Give back the line that contains "Task: Click the Washed" and every following line, exactly as they appear, through the end of the data.

▸ **Input**:

------

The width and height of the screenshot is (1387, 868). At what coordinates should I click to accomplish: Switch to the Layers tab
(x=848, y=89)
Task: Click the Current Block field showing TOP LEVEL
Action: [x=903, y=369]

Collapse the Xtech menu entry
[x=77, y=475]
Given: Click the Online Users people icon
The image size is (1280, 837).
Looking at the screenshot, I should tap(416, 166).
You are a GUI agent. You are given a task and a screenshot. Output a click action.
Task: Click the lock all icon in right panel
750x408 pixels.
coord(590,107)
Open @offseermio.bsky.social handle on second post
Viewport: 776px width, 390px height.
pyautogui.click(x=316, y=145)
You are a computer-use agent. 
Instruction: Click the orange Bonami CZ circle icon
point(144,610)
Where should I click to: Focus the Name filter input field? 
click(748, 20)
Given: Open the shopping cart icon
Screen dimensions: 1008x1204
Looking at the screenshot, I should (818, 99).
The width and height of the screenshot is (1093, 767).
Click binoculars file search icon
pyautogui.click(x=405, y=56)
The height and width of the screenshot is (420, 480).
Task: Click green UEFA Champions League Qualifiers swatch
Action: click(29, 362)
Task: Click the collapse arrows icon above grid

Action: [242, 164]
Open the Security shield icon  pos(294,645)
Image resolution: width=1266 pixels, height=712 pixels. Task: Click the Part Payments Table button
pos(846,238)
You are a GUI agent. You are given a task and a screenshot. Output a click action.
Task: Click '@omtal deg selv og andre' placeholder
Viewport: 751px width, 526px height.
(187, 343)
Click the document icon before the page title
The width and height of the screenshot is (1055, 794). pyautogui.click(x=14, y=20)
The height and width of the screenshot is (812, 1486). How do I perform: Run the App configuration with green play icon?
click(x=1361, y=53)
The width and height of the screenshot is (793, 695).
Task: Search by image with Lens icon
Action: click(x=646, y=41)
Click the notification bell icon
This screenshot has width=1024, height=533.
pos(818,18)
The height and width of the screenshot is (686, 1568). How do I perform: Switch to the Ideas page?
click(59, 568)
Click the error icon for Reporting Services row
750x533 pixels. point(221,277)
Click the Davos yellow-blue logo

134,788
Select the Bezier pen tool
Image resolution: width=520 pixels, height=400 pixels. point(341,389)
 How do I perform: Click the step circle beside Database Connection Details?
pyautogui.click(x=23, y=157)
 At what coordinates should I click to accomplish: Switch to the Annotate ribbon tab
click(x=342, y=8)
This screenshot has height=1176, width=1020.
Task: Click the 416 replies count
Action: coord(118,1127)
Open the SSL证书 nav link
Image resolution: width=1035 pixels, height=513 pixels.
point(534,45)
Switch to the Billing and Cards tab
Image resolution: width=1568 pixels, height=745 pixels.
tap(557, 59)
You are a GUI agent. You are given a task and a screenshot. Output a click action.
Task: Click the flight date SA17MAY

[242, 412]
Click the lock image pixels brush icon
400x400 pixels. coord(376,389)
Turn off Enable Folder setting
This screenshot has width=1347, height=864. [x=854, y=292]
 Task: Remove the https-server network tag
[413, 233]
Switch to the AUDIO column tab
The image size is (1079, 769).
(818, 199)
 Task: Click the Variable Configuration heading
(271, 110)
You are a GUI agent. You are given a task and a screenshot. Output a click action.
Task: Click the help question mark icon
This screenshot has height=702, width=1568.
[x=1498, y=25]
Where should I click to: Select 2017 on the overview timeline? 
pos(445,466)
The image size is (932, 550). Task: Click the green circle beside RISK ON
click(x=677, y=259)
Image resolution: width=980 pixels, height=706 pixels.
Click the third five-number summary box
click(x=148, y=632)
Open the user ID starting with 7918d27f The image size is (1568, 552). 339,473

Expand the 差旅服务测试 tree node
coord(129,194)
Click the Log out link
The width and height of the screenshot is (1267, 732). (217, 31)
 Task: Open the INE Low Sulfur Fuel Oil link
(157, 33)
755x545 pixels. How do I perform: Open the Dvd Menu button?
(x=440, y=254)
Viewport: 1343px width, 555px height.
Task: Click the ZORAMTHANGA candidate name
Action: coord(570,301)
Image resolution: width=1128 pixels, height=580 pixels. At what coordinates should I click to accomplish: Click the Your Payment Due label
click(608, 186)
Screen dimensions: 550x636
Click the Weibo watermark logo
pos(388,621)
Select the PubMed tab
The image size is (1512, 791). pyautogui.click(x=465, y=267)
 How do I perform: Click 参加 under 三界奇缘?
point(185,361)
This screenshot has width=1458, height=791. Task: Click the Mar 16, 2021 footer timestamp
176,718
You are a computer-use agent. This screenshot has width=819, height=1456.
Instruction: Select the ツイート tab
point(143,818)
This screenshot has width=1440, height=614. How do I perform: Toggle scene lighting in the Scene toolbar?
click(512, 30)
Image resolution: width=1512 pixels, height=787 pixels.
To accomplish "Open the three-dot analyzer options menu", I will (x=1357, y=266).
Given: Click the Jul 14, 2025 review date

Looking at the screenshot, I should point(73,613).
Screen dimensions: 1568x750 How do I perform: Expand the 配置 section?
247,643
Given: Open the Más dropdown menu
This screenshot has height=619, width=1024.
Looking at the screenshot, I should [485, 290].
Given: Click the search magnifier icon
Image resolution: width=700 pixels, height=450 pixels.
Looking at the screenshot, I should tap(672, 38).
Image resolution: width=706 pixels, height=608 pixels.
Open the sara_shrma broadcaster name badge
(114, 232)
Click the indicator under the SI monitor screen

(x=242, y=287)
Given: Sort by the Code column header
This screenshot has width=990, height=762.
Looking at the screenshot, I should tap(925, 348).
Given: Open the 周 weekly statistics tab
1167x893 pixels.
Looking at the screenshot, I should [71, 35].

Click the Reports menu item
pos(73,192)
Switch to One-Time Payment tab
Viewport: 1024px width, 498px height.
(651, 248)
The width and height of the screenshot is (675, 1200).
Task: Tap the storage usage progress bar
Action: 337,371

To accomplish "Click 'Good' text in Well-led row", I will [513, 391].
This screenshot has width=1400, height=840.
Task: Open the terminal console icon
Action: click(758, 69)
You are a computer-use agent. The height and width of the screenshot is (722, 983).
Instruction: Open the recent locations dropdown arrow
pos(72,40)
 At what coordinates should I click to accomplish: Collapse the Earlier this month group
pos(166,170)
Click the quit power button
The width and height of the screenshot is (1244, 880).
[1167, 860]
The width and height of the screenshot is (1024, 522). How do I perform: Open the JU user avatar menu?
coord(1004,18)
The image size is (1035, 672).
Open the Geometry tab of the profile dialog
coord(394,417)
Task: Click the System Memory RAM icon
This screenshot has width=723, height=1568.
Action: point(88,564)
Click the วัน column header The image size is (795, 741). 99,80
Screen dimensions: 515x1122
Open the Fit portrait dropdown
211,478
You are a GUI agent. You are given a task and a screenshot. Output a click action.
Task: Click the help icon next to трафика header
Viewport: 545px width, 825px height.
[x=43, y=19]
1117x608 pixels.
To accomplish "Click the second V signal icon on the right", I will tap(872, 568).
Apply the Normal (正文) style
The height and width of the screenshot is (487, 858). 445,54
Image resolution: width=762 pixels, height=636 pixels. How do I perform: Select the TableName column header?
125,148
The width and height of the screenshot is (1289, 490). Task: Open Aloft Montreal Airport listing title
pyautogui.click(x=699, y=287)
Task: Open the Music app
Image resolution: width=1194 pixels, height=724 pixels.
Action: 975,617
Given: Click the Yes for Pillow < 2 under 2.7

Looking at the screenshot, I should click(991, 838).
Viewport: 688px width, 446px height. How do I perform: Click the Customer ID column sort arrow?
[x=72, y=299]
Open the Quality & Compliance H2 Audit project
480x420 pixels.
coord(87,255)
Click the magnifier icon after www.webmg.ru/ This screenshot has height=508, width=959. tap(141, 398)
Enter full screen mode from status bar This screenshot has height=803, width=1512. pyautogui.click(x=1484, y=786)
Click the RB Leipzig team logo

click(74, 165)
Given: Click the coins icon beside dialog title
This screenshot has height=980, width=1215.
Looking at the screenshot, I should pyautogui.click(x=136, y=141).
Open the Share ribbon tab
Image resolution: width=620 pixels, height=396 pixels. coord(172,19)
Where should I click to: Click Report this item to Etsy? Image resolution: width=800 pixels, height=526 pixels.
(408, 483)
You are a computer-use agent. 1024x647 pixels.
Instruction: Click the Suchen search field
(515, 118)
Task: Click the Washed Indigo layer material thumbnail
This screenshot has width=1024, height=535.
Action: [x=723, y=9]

------

▸ **Output below**:
Task: Click the Washed Indigo layer material thumbnail
This screenshot has width=1024, height=535.
Action: [x=723, y=9]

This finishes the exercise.